Lover's holding handsMost traumatized adults are not conscious of the profound ways in which the past permeates their thoughts, emotions, decisions, and actions on a daily basis.  Nor do their partners recognize the way the trauma of the significant other dictates their own lives.

 It’s natural for all of us to see only that which is directly in front of us.  We get caught up in the moment and fail to see the shadows of a past that lurks behind the present-day crisis.  The demons battled by the trauma survivor are not in the partner’s line of vision.  Even the trauma survivor may be in the dark as to the source of unwanted feelings and thoughts.  The intrusive traumatic images, fear, and anger are like fireworks exploding in the survivor’s brain, while the explosions are completely invisible and inaudible to everyone else.

Like an animal cowering from the noisy celebrations on the Fourth of July, triggered individuals become withdrawn and quick-tempered, pushing others away in an attempt to find safety and comfort.  Their significant others are often blind and deaf to what is happening on the inside of the person they love.  They see only the inexplicable emotional wall.  They feel shut out, lonely, and hurt, which may turn quickly into outrage.  Trauma survivors are typically unable to respond with empathy to their partner’s underlying hurt, but react immediately and reflexively to their outrage.  The anger they feel from their partner may be perceived as an assault, leading to escalating fear, pain, and loneliness—and so the chasm grows.  The partner in turn may feel increasingly alienated, hurt, angry, and fearful.

Eventually, the partner comes to resemble the trauma survivor with whom he or she is struggling to relate–reactive, defensive, and searching for relief from emotional pain.  In fact, the partner is suffering a vicarious traumatization.  As the partner’s symptoms and reactions escalate, so do the symptoms of the trauma survivor.  Both individuals can quickly become caught up in an endless negative feedback loop of reactivity.  The physical closeness that used to trigger the release of love hormones may now triggers the release of stress hormones for them both.  Increased closeness equals increased anxiety and stress.
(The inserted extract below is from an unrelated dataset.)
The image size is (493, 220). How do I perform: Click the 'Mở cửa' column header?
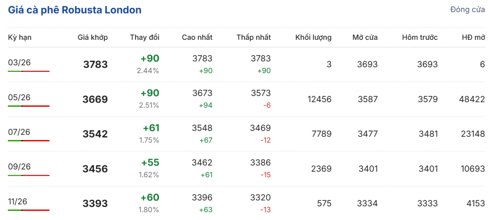pyautogui.click(x=365, y=37)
Yet–it is possible for a “trauma couple” to heal.  Neither partner started the relationship intending to cause hurt to the other.  Seeking help from a professional is an important step, as an understanding third party can help sort out the stuck patterns and treat the traumas that lie at the root of everything.  The professional can help the partners communicate from an understanding that neither is to blame and both are equally responsible for becoming part of the healing process.  If just one partner takes the risk of letting go of defenses, it can be enough to interrupt the negative feedback loop and begin a new, healthier pattern of communication, with the help of a therapist.  The alternative is a perpetual stand-off, like two cowboys standing in the dust with guns drawn and ready.

It requires courage for partners to explore their triggers and call themselves out on their own unhealthy methods of self-defense.  It requires a willingness to be vulnerable to open up emotionally and share deeper feelings.  It requires commitment to set aside fear and really listen to the other without blame or guilt.  Both partners are likely to struggle and fall back into old patterns due to the underlying traumas and triggers, but if they can learn to give one another the benefit of the doubt and let go of trivial offenses, they will each come to see the real person behind the survival mechanisms of the other.  If both partners practice staying emotionally present to one another, their mutual sense of understanding and compassion can grow and deepen into a strong and loving relationship.